The evidence suggests that Colonel Barton’s title was honorary. Col. and Mrs. Barton did many things to help the growth of Tennessee. They built Cavitt Hall, the girl’s dormitory at Grove school; Barton Hall, at Union University, Jackson; Woodie Barton Gibson settlement house, Nashville; Barton Building at Baptist Orphan’s Home, Franklin; Barton Athletic Field, Paris; and they gave large sums to build the First Baptist Church in Paris.

Tillie Cavitt BartonColonel Barton, who married John Forney Cavitt’s granddaughter, Tillis (also known as Tillie), built both Cavitt Places. The first was a Queen Anne style ornate gingerbread home, which burned in 1910. He began construction on the second about 1912-13. The house was finished in 1916 with full electricity. The electrical system was updated in 1995, but some of the original light fixtures and switches remain. Both houses were named Cavitt Place in honor of his wife, Tillie. The second home was designed by Brinton Davis, considered to be one of the South’s premier architects of the day.  No expense was spared on Cavitt Place. It was considered one of the most beautiful homes in the South.

After the Colonel died, his daughter attempted to sell the home to the city, as she and her family had moved north.  Being in the grips of a national depression, the city refused.  The house stood empty for several years; in 1942, the County purchased the home for approximately $8,000 from Matilda Gibson, granddaughter of O.C. Barton. Since that time Cavitt Place has housed the Camp Tyson headquarters, Tennessee Valley Authority, Henry County Health Department, and Carey Counseling Center. 

Camp Tyson was the first headquarters for the only WW II barrage balloon camp in the country. The Tennessee Valley Authority occupied the basement and ground floor from October 1943 to January 1968. The Henry County Health Department occupied the second floor from 1942 until 1968 then moved to the ground floor until 1990. The Carey Counseling Center occupied the second floor until the title was sold to the Heritage Center. 

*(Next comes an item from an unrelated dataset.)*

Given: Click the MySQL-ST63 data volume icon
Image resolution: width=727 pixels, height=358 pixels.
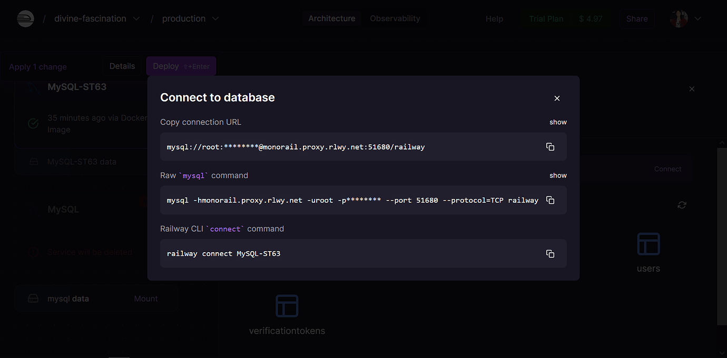Looking at the screenshot, I should pyautogui.click(x=33, y=161).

The idea of a teaching museum originated with Deanna Dunlap. Volunteering her time she was a driving force behind the formation of the Heritage Center, and served as the first Executive Director. In 1988, the North Poplar District was placed on both the Tennessee and the National Registers of Historic Places. Cavitt Place is one of the houses in the North Poplar District. In 1989 the commission agreed to a quitclaim deed with two stipulations: The Heritage Center must maintain the property “in a reasonable fashion,” and if the center ever ceased using the property, title would revert to the county. Title to Cavitt Place was received by the Paris-Henry County Heritage Center in 1992.

Exterior and Yard

The cast iron fence, built in 1890, is the only surviving piece of the original structure.  The two-story brick house is an excellent example of the Italian Renaissance style and retains its original design.  The symmetrical house originally had a hipped roof, arched windows and door, and decorative terra cotta belt coursing.  The main entrance has an original eight-panel door with terra cotta surround with floral decoration and rope molding.  Above the door is a paneled transom with floral designs.  Over the door is a cartouche and garland swag designs.

 


The windows on the first story are twelve-light, French double casement design, above which are decorative brick arches.  Dividing the first and second stories is a terra cotta tile belt course with panels of urns, cartouches and lions’ heads as well as garland and swag designs. The windows on the second story are six over one sash with terra cotta tile surrounds.

Porter Room (Vestibule)
Some of our rooms have been named in honor or memory of residents in Henry County. The Porter Room was named in honor of William Porter, Sr., and his descendants, and the early settlers of Paris and Henry County.

VanDyck Gallery (Gallery)
J.T. VanDyck was a 25-year member of the county commission and a prominent farmer. The glass doors were the best way to get air circulation in the house, since there was no air conditioning at the time. The portico on the far side was used when there was a large amount of people. The carriages would pull around the driveway, drop everyone off and move out of the way for any other carriages.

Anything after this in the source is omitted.